Весь мир и многое другое устремилось в бесконечность, чтобы достичь этого удара твоего сердца, кричащего сквозь годы. И если ты позволишь этому случиться, вселенная, не переводя дыхания, протолкнется через эту раздробленную секунду и помчится к следующей, в новую вечность. Все, что есть — отголоски всего, что когда-либо было, корни всего, что когда-либо будет, — должно пройти через это мгновение, которым ты владеешь. Твоя единственная задача — остановить его, сделать заметным.
Шип стояла без движения, ибо только когда ты действительно неподвижна, ты можешь быть центром. Она стояла без звука, потому что слушать можно только молча. Она стояла без страха, ибо только бесстрашные могут понять опасность.
Ее — тишина леса, укорененное беспокойство, медленность дуба, быстрота сосны, кипящее терпение. Ее — безмолвие ледяных стен, обращенных к морю, прозрачных и глубоких, голубые тайны, холодом вставшие против правды мира, терпение эонов, сложенных стопкой против внезапного падения. Ее — неподвижность рожденного в скорби младенца, замершего в своей колыбели. И его матери, застывшей в своем открытии, мимолетном и вечном.
Шип хранила молчание, которое состарилось еще до того, как она впервые увидела свет этого мира. Тишина, передаваемая из поколения в поколение, покой, который заставляет нас смотреть на рассвет, невысказанный союз с волной и пламенем, который позволяет и тому, и другому взять всю речь из языков и заставляет нас стоять перед волнами и зыбью воды — или ждать, чтобы стать свидетелями всепоглощающего танца радости огня. Ее — безмолвие отвержения и детской обиды: немота, неведение, шрам на долгие годы. Ее — невысказанное все первой любви: косноязычие, нескладность, отказ запятнать столь острое и золотое чувство чем-то столь грубым, как слова.

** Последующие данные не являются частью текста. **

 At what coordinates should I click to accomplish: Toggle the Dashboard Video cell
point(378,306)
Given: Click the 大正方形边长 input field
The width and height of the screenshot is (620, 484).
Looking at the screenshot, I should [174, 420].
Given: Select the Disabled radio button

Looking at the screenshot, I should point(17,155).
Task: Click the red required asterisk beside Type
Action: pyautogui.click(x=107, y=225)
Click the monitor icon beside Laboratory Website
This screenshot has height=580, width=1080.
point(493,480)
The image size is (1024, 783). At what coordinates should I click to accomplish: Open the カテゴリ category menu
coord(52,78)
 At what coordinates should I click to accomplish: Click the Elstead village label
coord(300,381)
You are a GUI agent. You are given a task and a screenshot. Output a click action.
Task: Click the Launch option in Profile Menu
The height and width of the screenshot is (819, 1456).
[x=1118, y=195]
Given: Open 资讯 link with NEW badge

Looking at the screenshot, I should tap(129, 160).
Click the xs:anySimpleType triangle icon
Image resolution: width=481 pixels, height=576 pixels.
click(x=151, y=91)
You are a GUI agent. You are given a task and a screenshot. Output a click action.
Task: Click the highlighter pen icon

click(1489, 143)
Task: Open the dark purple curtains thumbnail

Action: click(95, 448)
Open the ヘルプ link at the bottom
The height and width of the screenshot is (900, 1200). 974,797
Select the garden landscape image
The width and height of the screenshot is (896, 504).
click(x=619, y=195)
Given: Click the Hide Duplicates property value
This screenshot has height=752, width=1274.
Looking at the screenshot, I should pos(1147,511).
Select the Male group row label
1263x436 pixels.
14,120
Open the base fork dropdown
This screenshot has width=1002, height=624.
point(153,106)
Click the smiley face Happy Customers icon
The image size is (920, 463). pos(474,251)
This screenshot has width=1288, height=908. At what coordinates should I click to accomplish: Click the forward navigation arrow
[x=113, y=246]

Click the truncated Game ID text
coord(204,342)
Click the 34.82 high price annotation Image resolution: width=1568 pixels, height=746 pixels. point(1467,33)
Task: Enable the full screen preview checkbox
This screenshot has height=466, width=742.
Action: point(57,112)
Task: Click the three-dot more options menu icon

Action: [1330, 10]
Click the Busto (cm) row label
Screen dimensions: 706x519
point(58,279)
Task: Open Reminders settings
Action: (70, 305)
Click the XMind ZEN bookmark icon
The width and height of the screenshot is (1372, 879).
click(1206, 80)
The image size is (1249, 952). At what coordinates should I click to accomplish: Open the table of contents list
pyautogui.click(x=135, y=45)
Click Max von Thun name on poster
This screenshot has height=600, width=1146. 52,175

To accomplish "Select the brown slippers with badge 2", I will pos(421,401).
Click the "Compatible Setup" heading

Шип ждала. Бесстрашная, как яркие и хрупкие цветы, открытые небу. Храбрым может быть только тот, кто уже проиграл.
До нее донеслись голоса, пеларти перекликались друг с другом, теряя из виду своих на изломанных пространствах плато. Крики разносились по ровной земле, эхом отражаясь от колонн, вспышки факелов, множество приближающихся шагов. Шип повела плечами под броней из черн-кожи. Она сжала пальцы каждой руки вокруг острого веса метательной звезды, ее дыхание было спокойным, сердце бешено колотилось.
— В этом месте за мной следит смерть, — выдохнула она. Совсем рядом раздался крик, между двумя колоннами мелькнули фигуры, пронесшиеся через проем. Много фигур. — Я — оружие на службе Ковчега. Те, кто пойдет против меня, познают отчаяние. — Ее голос повысился вместе с напряжением, которое всегда предвещало бой, жужжанием в скулах, стеснением в горле, ощущением того, что она находится глубоко внутри собственного тела, а также над ним и вокруг него одновременно.
Первый из пеларти оказался в поле зрения и, увидев ее, споткнулся и остановился. Молодой человек, безбородый, но с жесткими глазами под железным шлемом. Другие толпились позади него, вываливаясь на место убийства.
Красная Сестра наклонила голову, приветствуя их.
А потом началось.
Глава 1
Ни один ребенок по-настоящему не верит, что его повесят. Даже на помосте виселицы с веревкой, царапающей запястья, и тенью петли на лице, они знают, что кто-то выйдет вперед: мать, отец, вернувшийся после долгого отсутствия, король, вершащий правосудие... кто-то. Немногие дети прожили достаточно долго, чтобы понять мир, в котором родились. Возможно, и немногие взрослые, но они, по крайней мере, усвоили некоторые горькие уроки.
Сайда поднялась по лесенке виселицы, как много раз поднималась по деревянным ступенькам на чердак Калтесса. Они спали там все вместе, самые молодые работники, устроившись на ночлег среди мешков, пыли и пауков. Сегодня ночью они все поднимутся по этим ступенькам и будут в темноте шептаться о ней. Завтра ночью шепот кончится, и новый мальчик или девочка заполнят пустое место, которое она оставила под карнизом.
— Я ничего не делала. — Сайда сказала это без всякой надежды, ее слезы высохли. Холодный ветер дул с запада, ветер Коридора, и солнце горело красным, заполняя половину неба, но предлагая мало тепла. Ее последний день?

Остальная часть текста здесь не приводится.